─── Extrait de texte
Mais s'il y a compatibilité entre l'eau et le vin, alors le vin monte dans l'eau.

« Salviati Et de fait, il existe entre l'air et l'eau un antagonisme très net comme je l'ai observé dans une autre expérience ; on remplit d'eau un globe de cristal muni d'un orifice pas plus large qu'un brin de paille, puis on le retourne, l'ouverture dirigée vers le bas : l'eau, malgré sa gravité considérable et sa propension à descendre dans l'air, celui-ci malgré sa disposition contraire pour s'élever, refusent l'un comme l'autre de passer par l'orifice, et demeurent tous deux opiniâtrement sur leur position.

Si en revanche on place l'ouverture dans un récipient contenant du vin rouge, dont la gravité est à peine inférieure à celle de l'eau, on verra aussitôt celui-ci s'élever lentement dans l'eau sous forme de traînées rouges, et cette dernière, avec une égale lenteur, descendre dans le vin, sans se mélanger, si bien qu'en fin de compte le globe se remplira complètement de vin et l'eau passera tout entière dans le récipient inférieur. Qu'en conclure alors, sinon qu'il existe une certaine incompatibilité mystérieuse entre l'eau et l'air, mais peut-être…

Simplicio J'ai presque envie de rire en voyant la grande antipathie qu'éprouve le seigneur Salviati pour « l'antipathie », qu'il ne veut même pas appeler par son nom ; et pourtant, elle lève parfaitement la difficulté.

Salviati Que telle soit, puisqu'il plaît au seigneur Simplicio, la solution du problème… »

Koyré semble admettre que Galilée aurait accepté « la totale et essentielle incompatibilité de l'eau et du vin comme un fait indubitable ». Partant de là, la critique de Galilée est facile !
──────
Rédigez la suite de l'extrait sur l'expérience de l'eau et du vin, en reprenant après sa dernière phrase.
─── Lignes de données
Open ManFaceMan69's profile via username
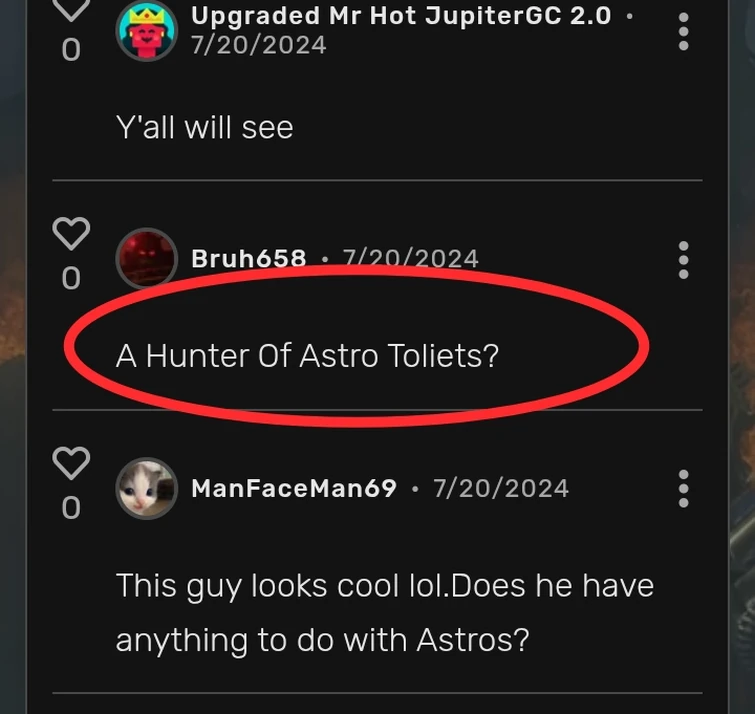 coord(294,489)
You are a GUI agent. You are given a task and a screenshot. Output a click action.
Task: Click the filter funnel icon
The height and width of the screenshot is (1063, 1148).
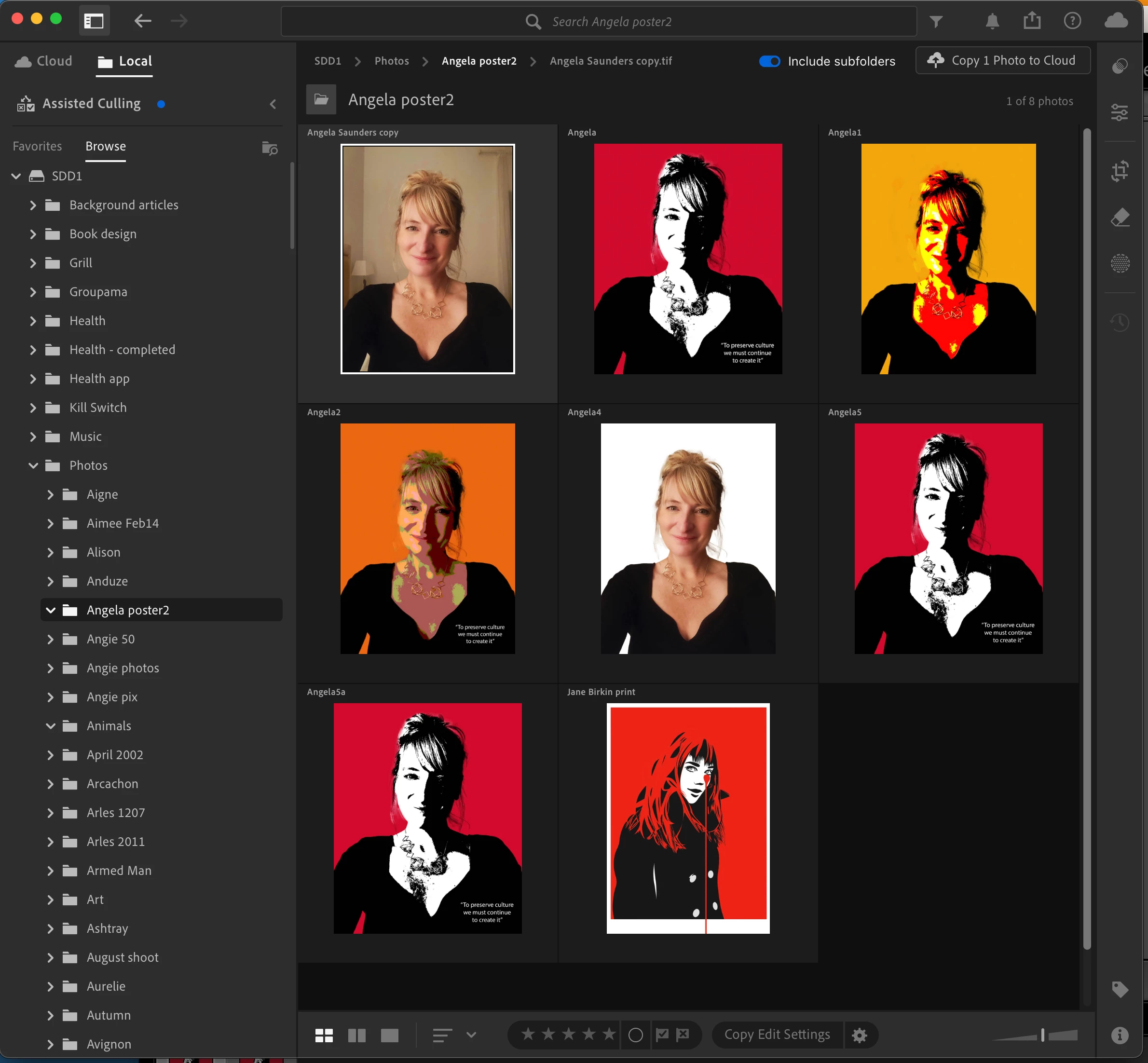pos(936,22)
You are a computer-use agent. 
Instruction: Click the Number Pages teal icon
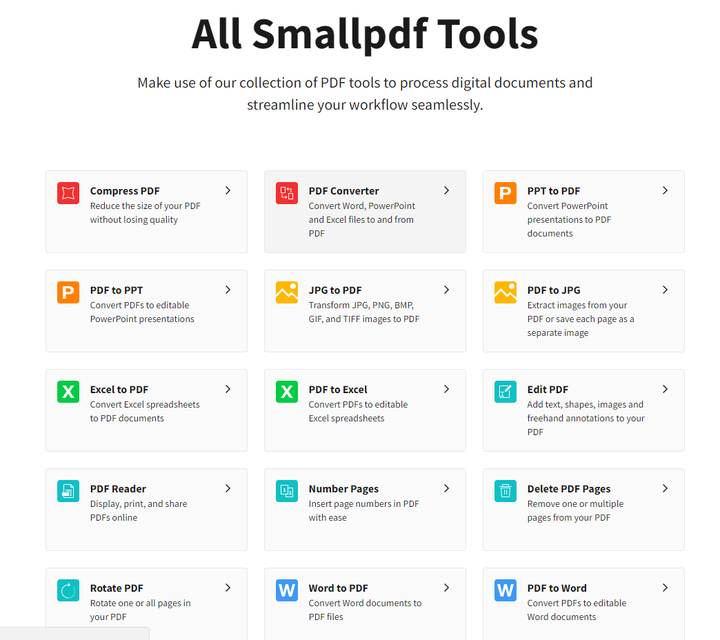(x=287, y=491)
──────
─── Lignes de données
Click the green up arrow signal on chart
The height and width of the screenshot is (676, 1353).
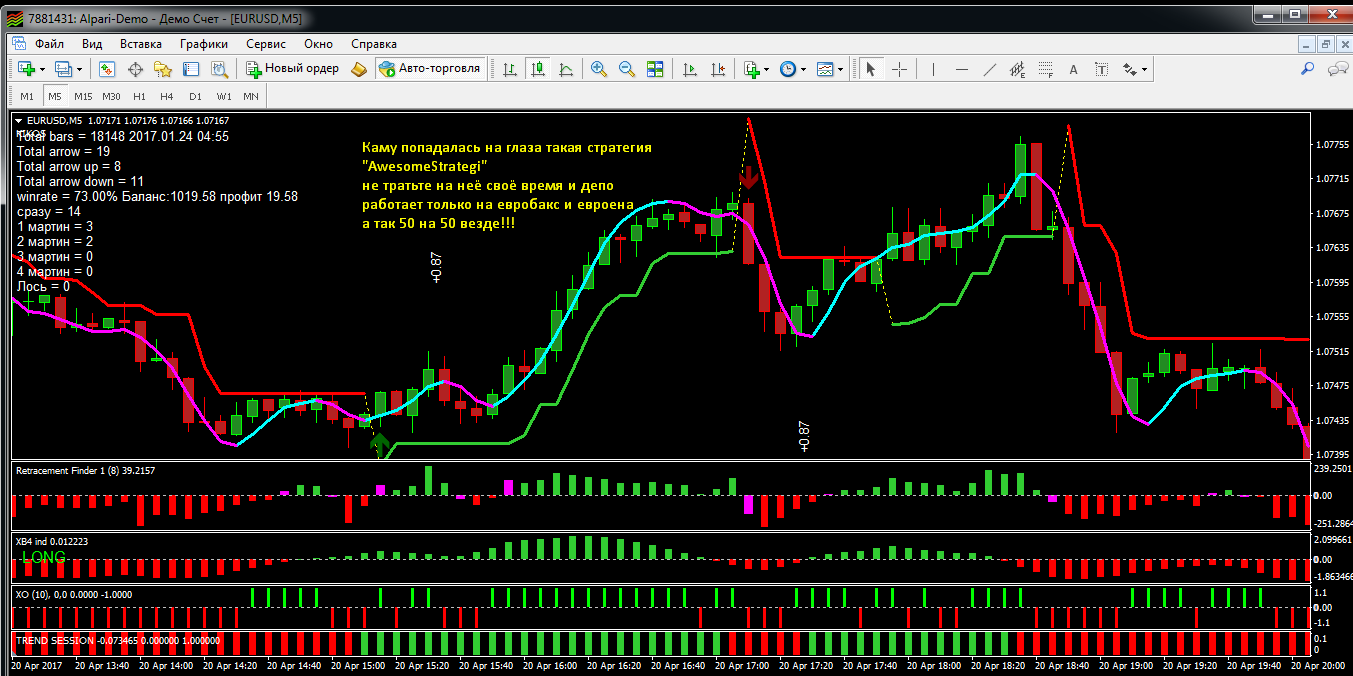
──────
[Exercice corrigé]
Mais au contraire, la problématique de Galilée est tout autre : Salviati se montre très surpris du fait que, lorsque le ballon plein d'eau percé d'un trou est retourné dans l'air, l'eau ne s'écoule pas à travers le trou malgré sa propension à descendre, et l'air ne vient pas la remplacer malgré sa disposition contraire pour s'élever.

Au tout début du texte, il affirme une « incompatibilité », un antagonisme entre l'air et l'eau (antagonisme qui est censé expliquer la cohésion des gouttes de liquide) et finalement l'existence d'une telle « mystérieuse » incompatibilité est réaffirmée en conclusion.

Ainsi, affirmée au début et à la fin, tel est son problème : pourquoi l'eau ne s'écoule-t-elle pas à travers le trou ? Et le passe-vins n'est appelé à la rescousse que pour supporter cette vue : quand l'air est remplacé par du vin - qui n'est pas incompatible avec l'eau puisqu'il lui est miscible, et qui est à peine moins dense - l'échange se produit !

Le fait que le vin fraye son chemin à travers l'eau sans s'y mélanger apparaît, en vue de cette démonstration, comme un phénomène secondaire, qui ne semble pas étonner Galilée dont la pensée est ailleurs. Que l'on ne dise donc pas que Galilée invoquerait une « incompatibilité » entre l'eau et le vin, c'est tout le contraire. Le fait principal est que le vin « monte » à travers l'eau, qu'il s'y mélange ou non, contrairement à l'air.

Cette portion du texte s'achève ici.